We all need a little advise every once in a while. Sometimes I find that I need someone to bounce ideas off of. When it comes to money, many of us are looking for confirmation that we are on the right track.

Others of us can’t even get in the general area of the track!

Whether you are financially wise or a little uneducated, a financial planner can be a great advantage. Why do people turn to financial planners? They may simply need advice for a specific situation, or even continuous advice over a long period of time. Others have no interest in learning the ins and outs of investing, how to select individual stocks or how to choose insurance policies. Others have very little time to spend taking care of their finances. Anyone having constant trouble meeting financial goals should consider seeking a financial planner.The financial planner will help you assess where you are and how to get where you want to go. He or she will see where you are on the map and tell you which turns to take to get to the treasure.

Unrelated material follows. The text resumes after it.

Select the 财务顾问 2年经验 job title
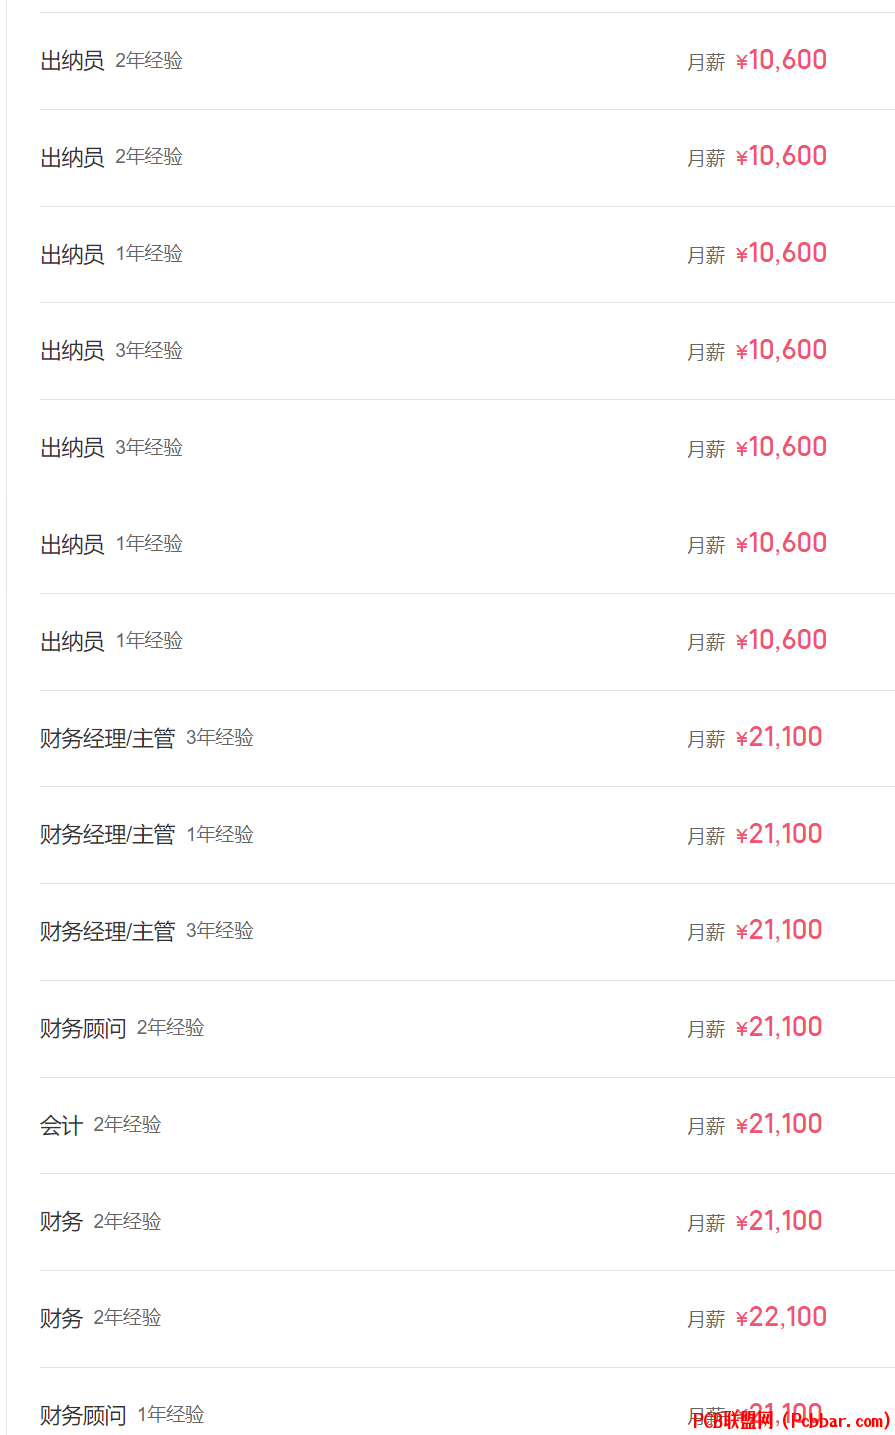 [x=83, y=1028]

Good planners look at the big picture. They don’t just look at right now and what is spent each day, but they take into account investing, taxes, insurance issues and general money management.

The key is to find a qualified financial planner that you can look up to. You want someone who is excited about their work. They have a true passion to help you.

You can find planners in many places, from brokerage firms to your local bank. Many will help you, but will charge a fee. Make sure that you know what the fee will be in advance of your first session.

Take the time and interview several different planners. Look that they are certified and have a good education backing their advice. One of the best places to find advisors is in your friends and co-workers.

Your first interview with the planner should be free. Take a list of questions you may have. You should be comfortable, listened-to and smarter when you leave. You need to make sure that the advisor’s philosophy matches your family’s style.

Don’t forget to ask how the planner charges. You should be comfortable with the method used. It is recommended that you don’t choose someone who could push you to a certain stock just to get a commission. You should try to look for a fee-only advisor, if possible.Make sure that you do a thorough check before you give any personal information. Ask to see the planner’s state and federal licenses. If they are a stockbroker, they should be able to show you a Form ADV and CRD records.

The fees charged will vary. Most planners charge a median fee of $100 per hour. Some charge $700 for a complete financial plan, or $300 for a retirement plan. Again, be sure to discuss charging before disclosing any information. You want to be sure that you can completely trust someone before handing over your financial details.